Research-0011: `_iqa_convolve` AVX2 — bit-exactness via `__m256d`, kernel invariants, Amdahl¶

Status: Active
Workstream: ADR-0138
Last updated: 2026-04-21

Question¶

After MS-SSIM decimate went SIMD (ADR-0125), a 2026-04-20 1080p CPU profile of MS-SSIM shows _iqa_convolve owning 51.4 % self time (+ _iqa_filter_pixel 36.0 %; decimate dropped to 0.6 %). Can we accelerate _iqa_convolve on x86 with AVX2 while remaining byte-identical to the scalar reference, without modifying the vendored BSD-2011 Tom Distler iqa/ subtree? What accumulator width and reduction order does bit-exactness require?

Sources¶

Profile data:
build/profiles/2026-04-20/ms_ssim_1080p_cpu.callgrind
build/profiles/2026-04-20/ms_ssim_1080p_cpu_topN.txt
build/profiles/2026-04-20/ms_ssim_1080p_cpu.svg (flamegraph)
core/src/feature/iqa/convolve.c — scalar reference. 1-D separable branch is active by default (see IQA_CONVOLVE_1D in iqa/iqa_options.h:25).
core/src/feature/iqa/ssim_tools.c — the only hot caller of _iqa_convolve: five calls per _iqa_ssim (lines 170, 171, 187, 188, 189).
core/src/feature/iqa/ssim_tools.h — defines GAUSSIAN_LEN = 11, SQUARE_LEN = 8, and the static const float g_gaussian_window_{h,v} / g_square_window_{h,v} 1-D coefficient arrays used by MS-SSIM.
core/src/feature/ms_ssim.c — drives _iqa_ssim for 5 pyramid scales, so 25 _iqa_convolve calls per MS-SSIM frame.
core/src/feature/x86/ms_ssim_decimate_avx2.c — established dispatch + border-scalar precedent.
core/src/feature/x86/ssim_avx2.c / ssim_avx512.c — existing SSIM inner-primitive SIMD paths wired through _iqa_ssim_set_dispatch; the same pattern applies here.
IEEE 754-2008 §4.3 — associativity of addition (not guaranteed).

Findings¶

The 36 % `_iqa_filter_pixel` self-time is not on the convolve path¶

The vmaf_bench profile runs both SSIM and MS-SSIM features. SSIM's scalar _iqa_decimate (in ssim.c:158) calls _iqa_filter_pixel per output pixel. MS-SSIM uses the already-SIMD ms_ssim_decimate path and does not call _iqa_filter_pixel. The 36 % cost therefore belongs to SSIM's decimate — a separate T3 workstream. This ADR targets only the 51.4 % _iqa_convolve gap.

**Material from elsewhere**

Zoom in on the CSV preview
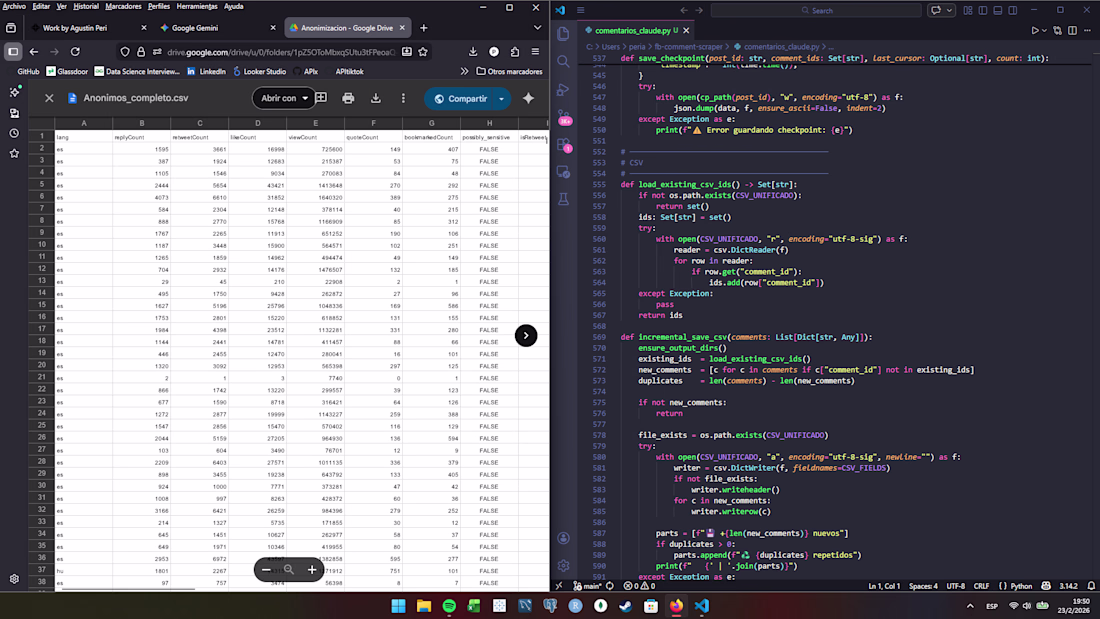Image resolution: width=1100 pixels, height=619 pixels. [x=312, y=569]
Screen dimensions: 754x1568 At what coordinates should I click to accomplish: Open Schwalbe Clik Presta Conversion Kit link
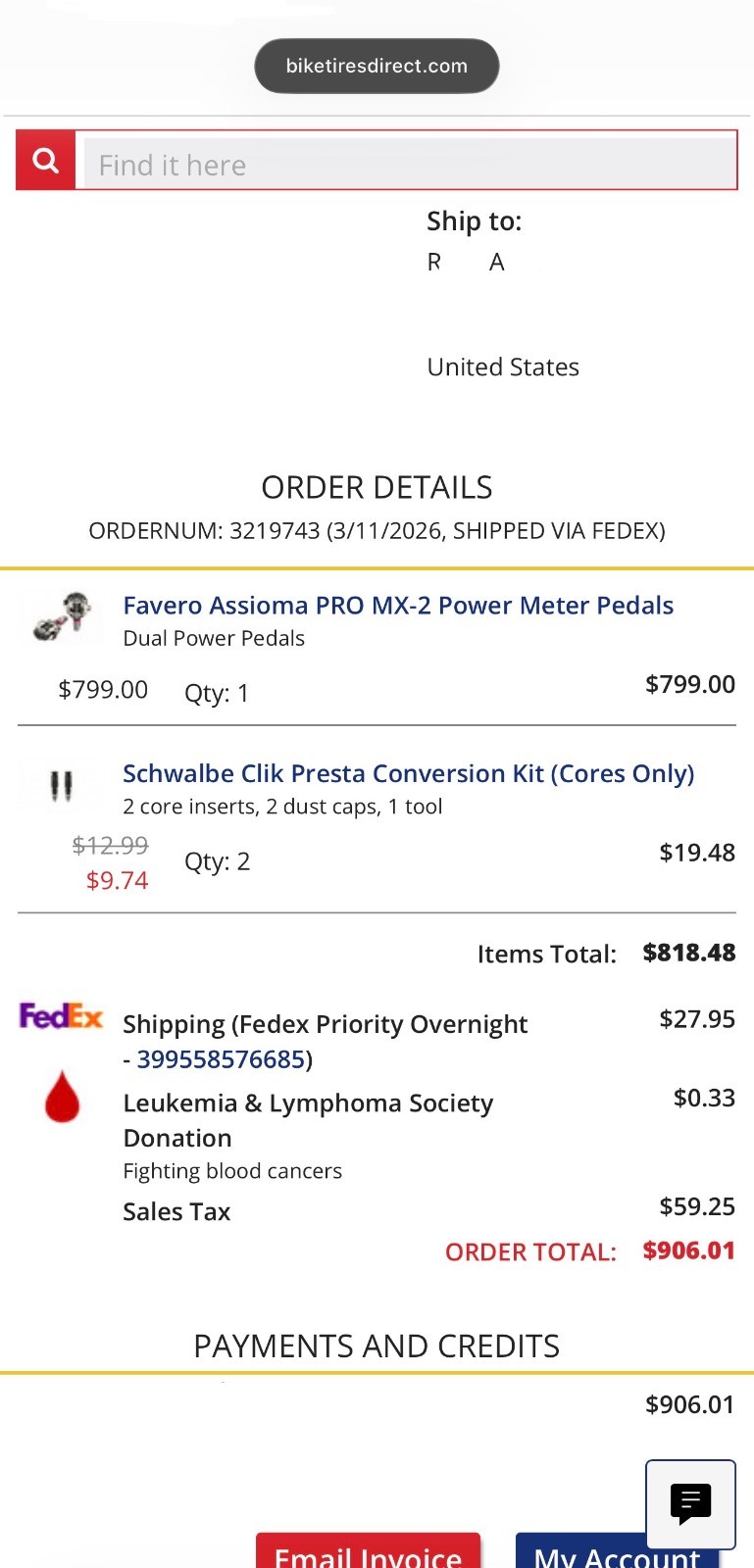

Bit-exactness contract: `__m256d` with separate mul + add¶

The scalar loop at convolve.c:159-161 is:

double sum = 0.0;
for (u = -uc; u <= uc; ++u, ++k_offset) {
    sum += img[img_offset + u] * k->kernel_h[k_offset];
}
img_cache[img_offset] = (float)(sum * scale);  // scale == 1.0f for normalised kernels

Three observations drive the bit-exactness argument:

The scalar multiply-add is unfused. The expression sum += a * b is written as a * followed by a +=. Under the fork's default build flags (-O3, no explicit -march=haswell / -mfma in the default meson configuration), GCC does not contract to FMA. Each tap therefore rounds twice: once after the multiply, once after the add. The SIMD path must reproduce the same two-rounding pattern to stay bit-identical.
Associativity is only needed within a single output lane. Across-lane reductions (e.g. _mm_hadd_pd) would change the summation order. We avoid them: each of the 4 output pixels in a __m256d accumulator only ever sums its own 11 taps in the same order as the scalar inner loop.
Promotion order matches. The scalar does float * float → double at the multiply site (operator promotion) and double + double at the add site. _mm256_mul_pd(_mm256_cvtps_pd(img4), _mm256_set1_pd((double)kh[u])) does the same: widen the 4 float inputs to doubles before multiply, then add doubles.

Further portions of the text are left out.